In the presence of a conflict, an external stressor event may cause the culmination of the conflict, which in turn may lead to the manifestation of a vegetative crisis. Among the typical conflicts, it is necessary to note the conflict between the intensity of impulses (including sexual ones) and social norms, aggression and social demands, the need for close emotional connections and the inability to form them, etc. In these cases, the ongoing conflict is the soil that, when exposed to additional non-specific stress, may lead to the manifestation of the disease in the form of a vegetative crisis.
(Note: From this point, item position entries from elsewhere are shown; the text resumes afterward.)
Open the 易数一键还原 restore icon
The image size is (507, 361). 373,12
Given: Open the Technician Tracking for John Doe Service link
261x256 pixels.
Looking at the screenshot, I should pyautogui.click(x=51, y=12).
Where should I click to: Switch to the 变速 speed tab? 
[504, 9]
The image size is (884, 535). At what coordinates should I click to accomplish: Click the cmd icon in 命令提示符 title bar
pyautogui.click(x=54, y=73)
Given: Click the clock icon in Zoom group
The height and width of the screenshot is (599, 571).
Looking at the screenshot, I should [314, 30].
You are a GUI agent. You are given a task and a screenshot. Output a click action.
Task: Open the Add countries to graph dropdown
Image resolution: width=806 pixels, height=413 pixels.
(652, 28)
When discussing the psychological factors of the emergence of a vegetative crisis, one cannot ignore cognitive mechanisms. There are experimental data explaining the emotional-affective component of the crisis as secondary in relation to the primary peripheral changes:

  1. It turned out that the presence of a physician can prevent the fear that usually arises during pharmacological modeling of a crisis;
  2. using repeated lactate infusions in the presence of a physician, it was possible to carry out effective desensitizing treatment of patients with crises;
  3. Data from individual authors indicate that by using only psychotherapy without the use of medications, it is possible to block the occurrence of lactate-induced crises.
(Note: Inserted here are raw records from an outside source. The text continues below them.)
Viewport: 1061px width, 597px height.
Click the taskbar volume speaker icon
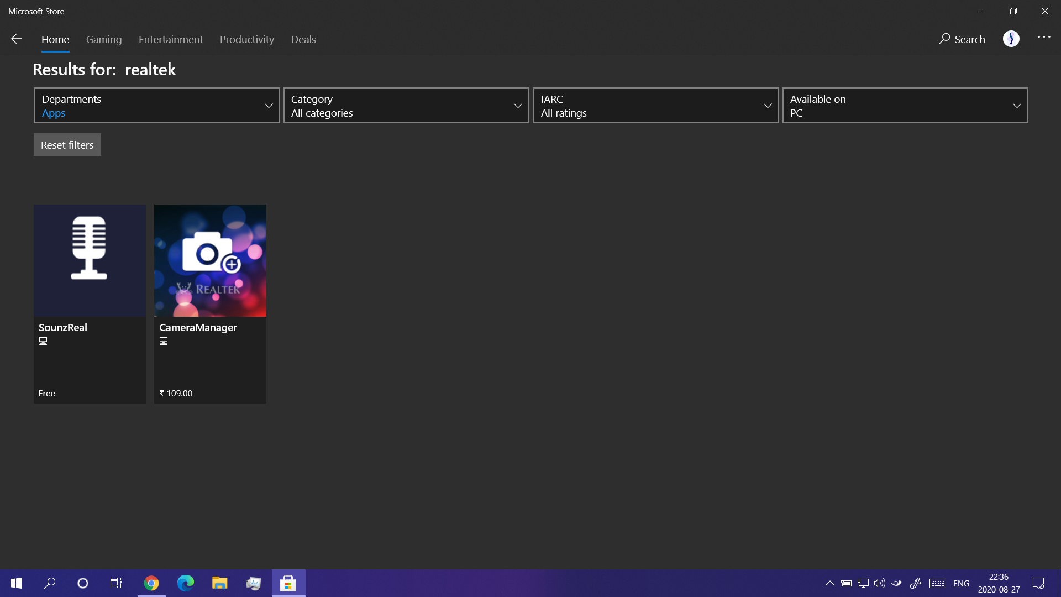(879, 583)
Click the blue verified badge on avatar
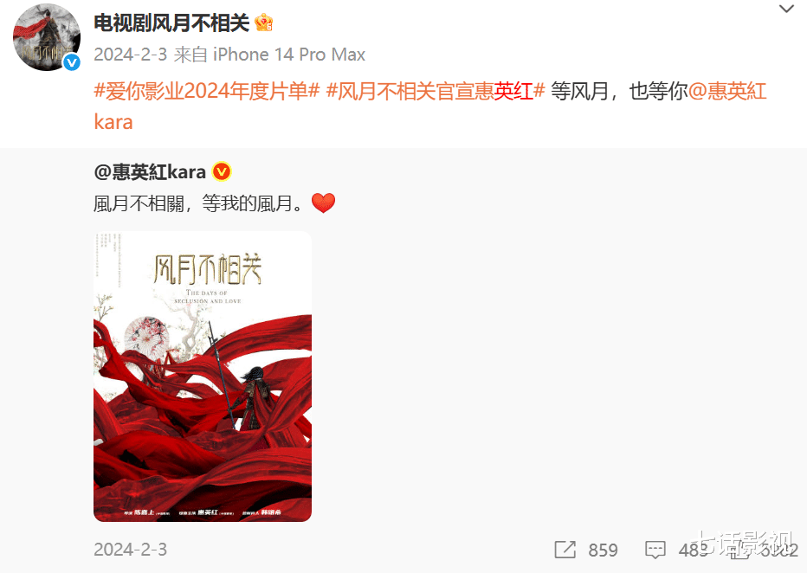Viewport: 807px width, 573px height. click(x=72, y=62)
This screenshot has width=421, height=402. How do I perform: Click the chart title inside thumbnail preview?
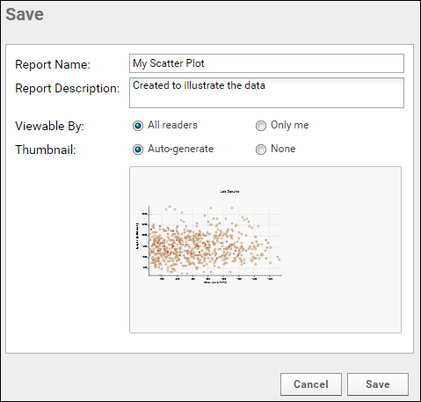coord(229,192)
When highlighting the cognitive factors involved in the formation of a vegetative crisis, it is necessary to emphasize the main ones: memory of past experience; expectation and premonition of a dangerous situation; assessment of the external situation and bodily sensations; a feeling of helplessness, uncertainty, threat and loss of control over the situation.

Combining the psychological and physiological components of the pathogenesis of vegetative crisis, we can propose several models of their occurrence.
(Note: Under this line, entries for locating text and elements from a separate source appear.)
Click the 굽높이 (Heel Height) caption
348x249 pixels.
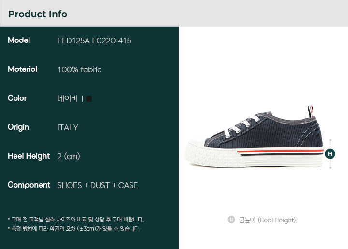coord(267,220)
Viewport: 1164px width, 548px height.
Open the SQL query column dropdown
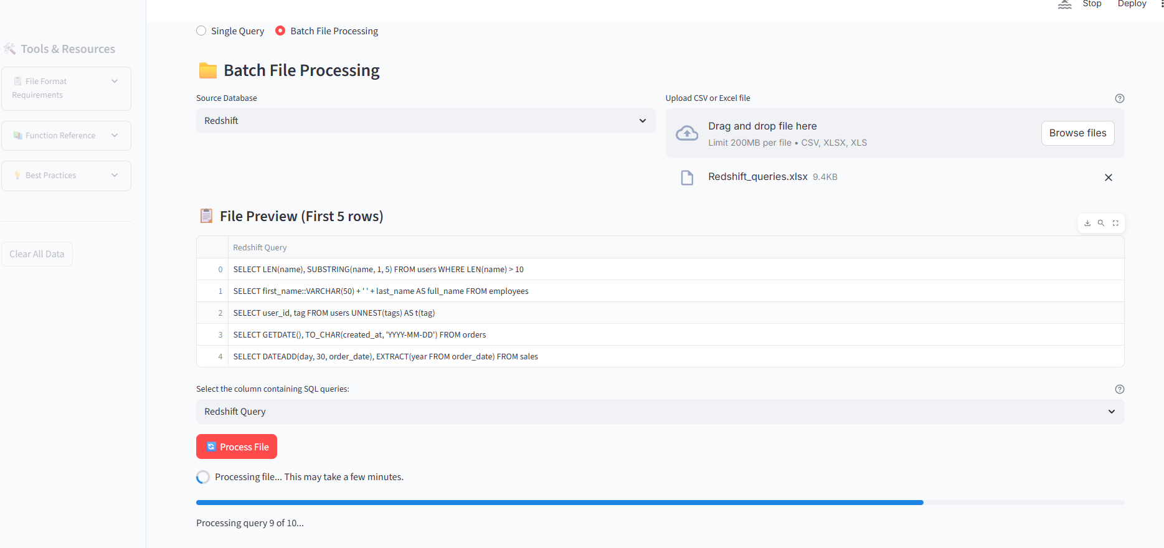(660, 412)
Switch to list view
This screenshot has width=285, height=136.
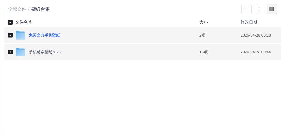pyautogui.click(x=262, y=9)
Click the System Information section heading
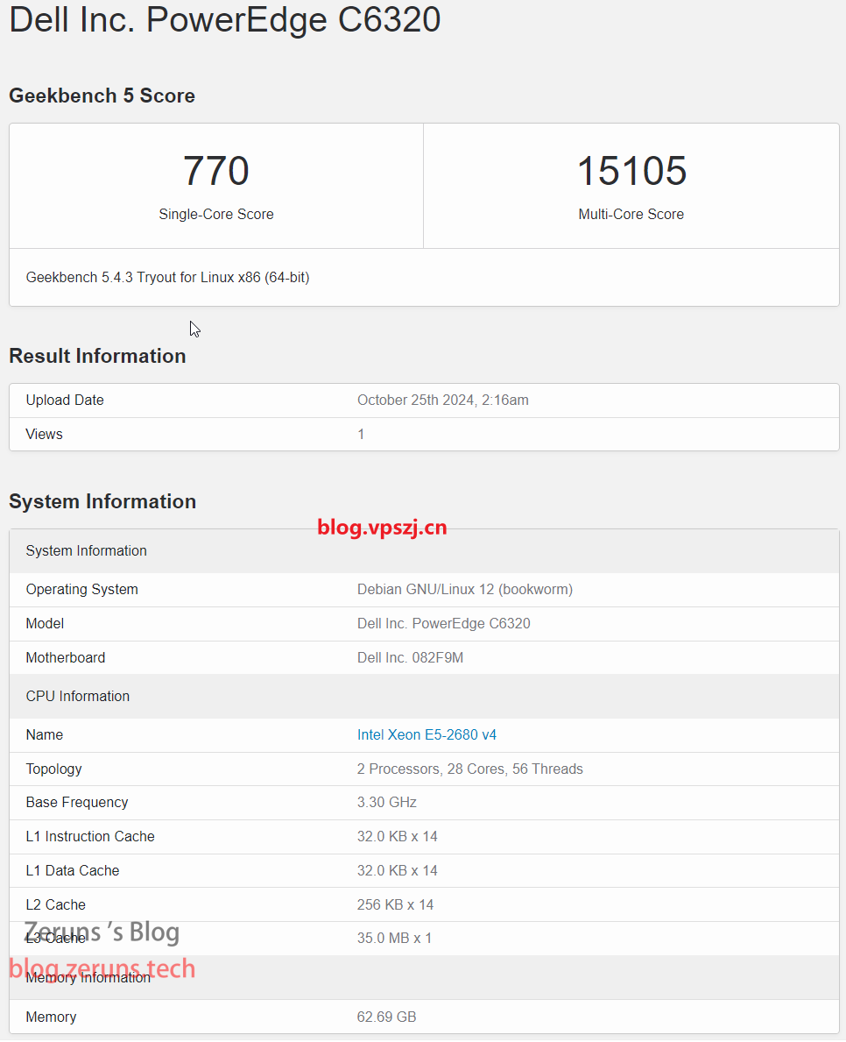This screenshot has width=846, height=1042. pyautogui.click(x=102, y=501)
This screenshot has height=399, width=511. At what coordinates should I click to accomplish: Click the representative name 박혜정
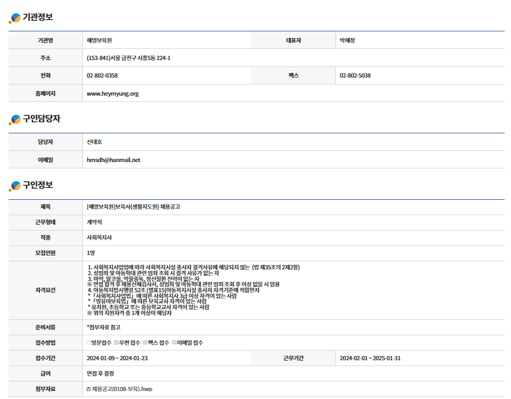pos(347,40)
  1. Stress → anxiety → autonomic activation → crisis.
  2. Stress → anxiety → hyperventilation → autonomic activation → crisis.
  3. The situation of the culmination of intrapsychic conflict → anxiety → vegetative activation → crisis.
  4. The situation of revival of early (childhood) fear patterns → vegetative activation → crisis.

In all four models, the development of vegetative activation into a vegetative crisis occurs with the participation of cognitive factors.

However, questions of the relationship, primacy and secondary nature of psychological and physiological components in the formation of crises require further research.

Thus, it is necessary to emphasize that individuals with certain personality traits, genetically determined and/or conditioned by psychogenic influences of childhood, may develop vegetative crises at a high level of psychosocial stress or at the culmination (exacerbation) of an intropychic conflict.

The primary nature of physiological changes and the secondary nature of their perception by the individual with the formation of an emotional-affective component or whether the primary factor is affect, which is accompanied by vivid vegetative symptoms, determining the clinical picture of a vegetative crisis, remain debatable.